Marybeth came next and talked about quilts as life bookmarks. They keep the pages on our special life events and memories. Although most quilt scholarship is about the objects themselves and their histories, Marybeth is interested in the living, talking makers and the circumstances which we think are special enough to make quilts to mark. She is sometimes controversial in her claim that ‘Quilting causes tension in the home’, but she has found that when older women take up quilting or when a woman has plenty of domestic obligations and duties, the time and space the hobby requires can cause tension. This is along the lines of, ‘I know you are making a family heirloom which will last generations, but where’s my dinner?’ She showed us something of the shadowy side of quilting with a fundraiser quilt for the KluKluxKlan, and some break-up and divorce quilts. We also had a look at the cartoony ‘The Sun Sets on Sunbonnet Sue’ which is a piece in which in every panel poor old Sue is killed in another fiendish way. Marybeth showed pieces from her own history and career, and introduced me to a new idea: a Solomon’s quilt, which is where when someone in the family dies one of their quilts is cut up and made into another set of smaller quilts and given as a keepsake to their relatives.
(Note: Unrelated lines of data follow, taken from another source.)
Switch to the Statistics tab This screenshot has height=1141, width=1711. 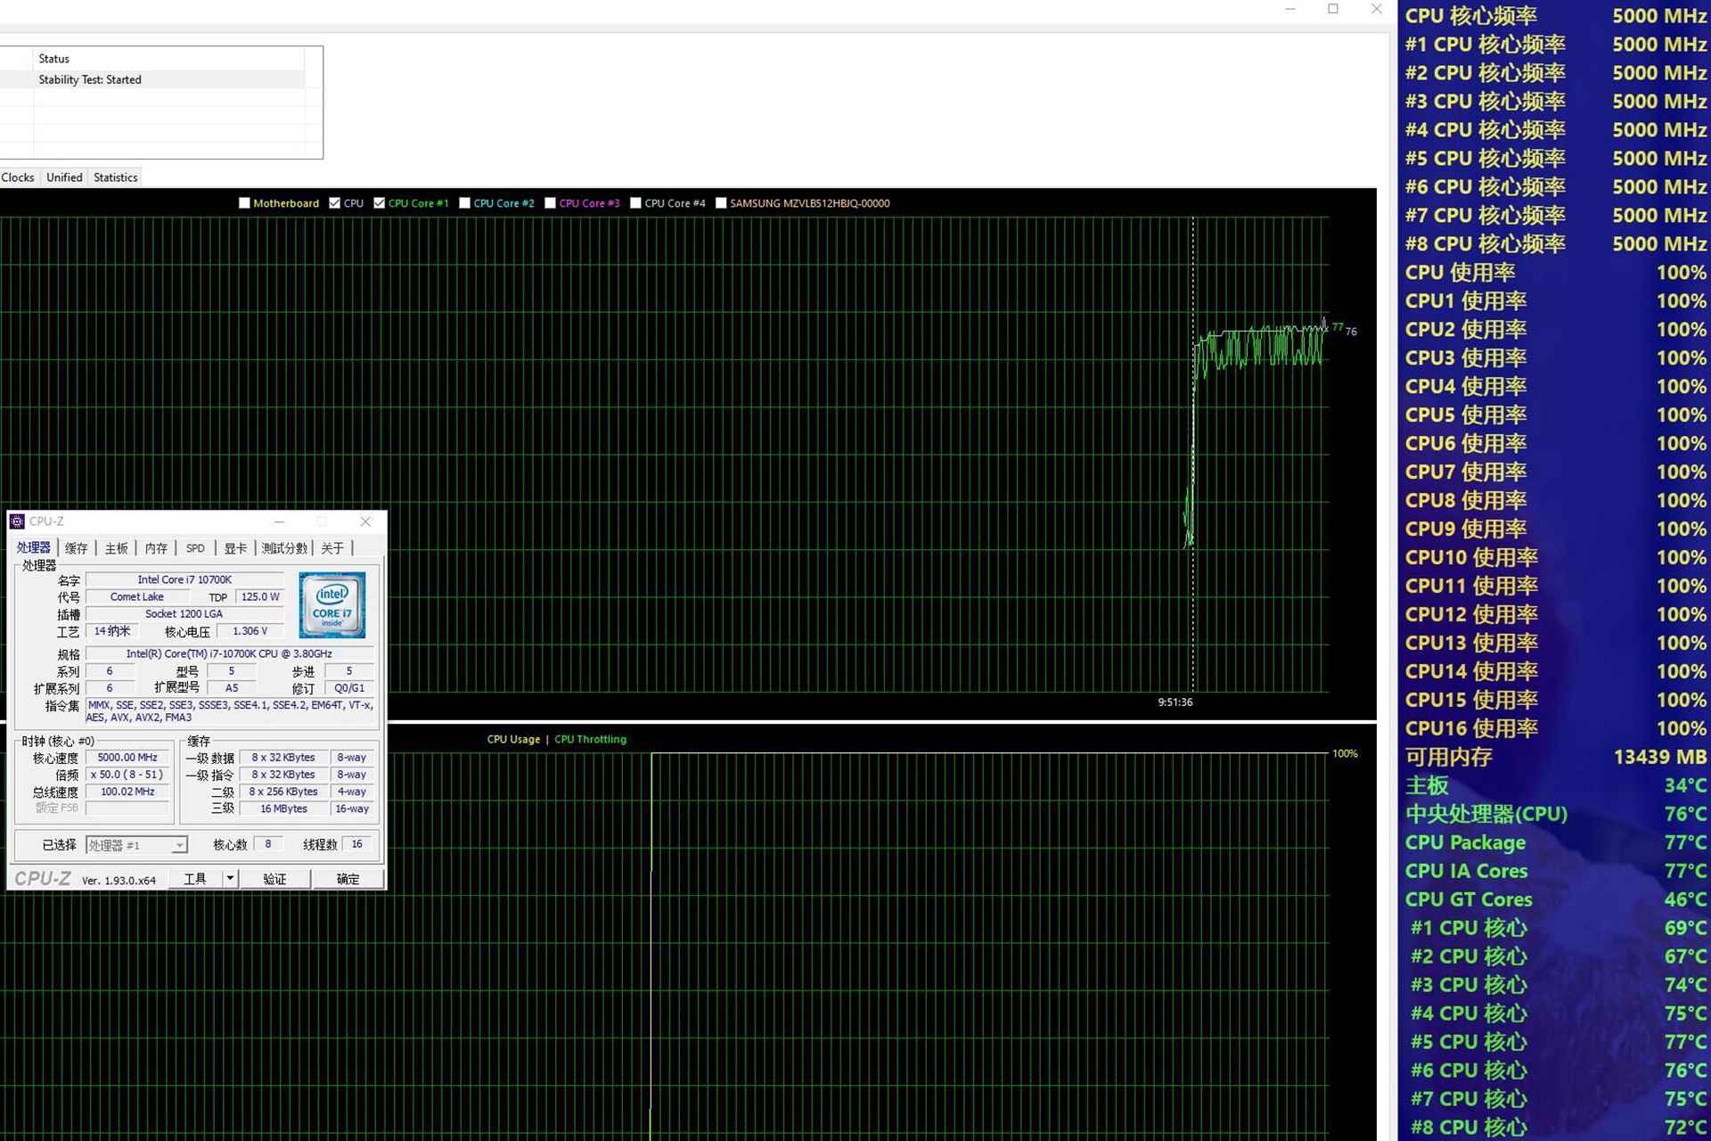pos(116,177)
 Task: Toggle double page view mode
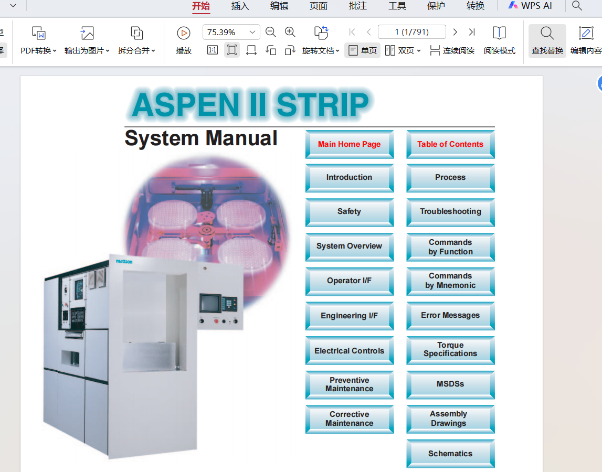[403, 50]
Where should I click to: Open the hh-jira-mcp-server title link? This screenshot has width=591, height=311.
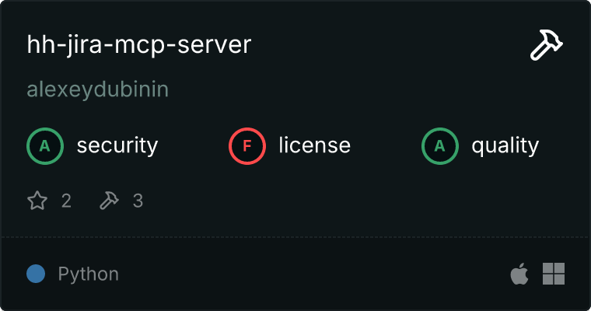pos(139,45)
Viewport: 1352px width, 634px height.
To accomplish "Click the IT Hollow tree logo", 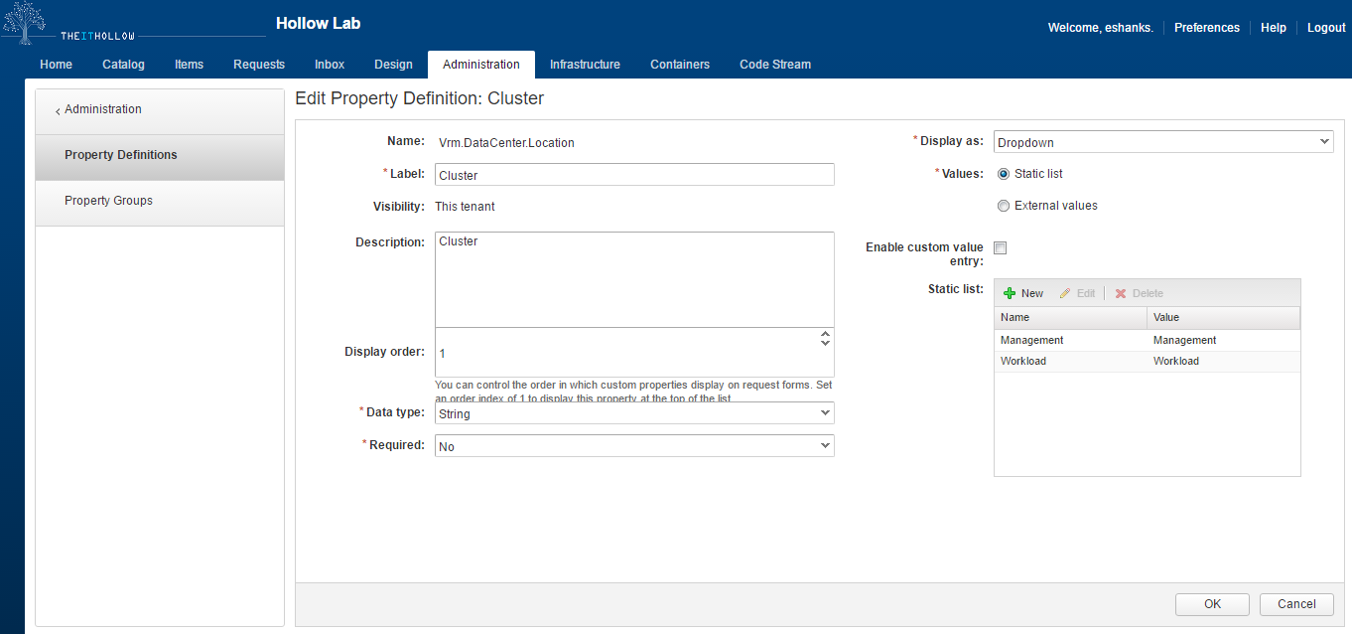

I then showed some examples of ersatz memorial quilts that I have made to demonstrate my latest talk, oh, and my wedding quilt, made for me and the Medieval Historian by my mother.
Finally, the wonderful Helen Manchester talked to us about her work at the other extreme from the babies, the very elderly and end of life people in care homes. This is part of a project to look at enhancing their experiences and helping them to capture their memories and it includes textiles as they can be such a source of comfort. So the lovely thing about this is that it might finally prove a way into inter-generational work as young people are very familiar (usually) with the technology such as smart phones and the older generations have an existing creative repertoire of quilting, stitching, knitting and so on, which can come together to form talking cushions and so on. Helen described her project as thinking about moving from physical care into relational care through textiles, and building a community through stories about coping with loss. I love Helen’s project because it is so imaginative and helps me to feel a bit less terrified of a lonely and isolated old age. It is full of optimism and I love the fact that the quilts are part of that.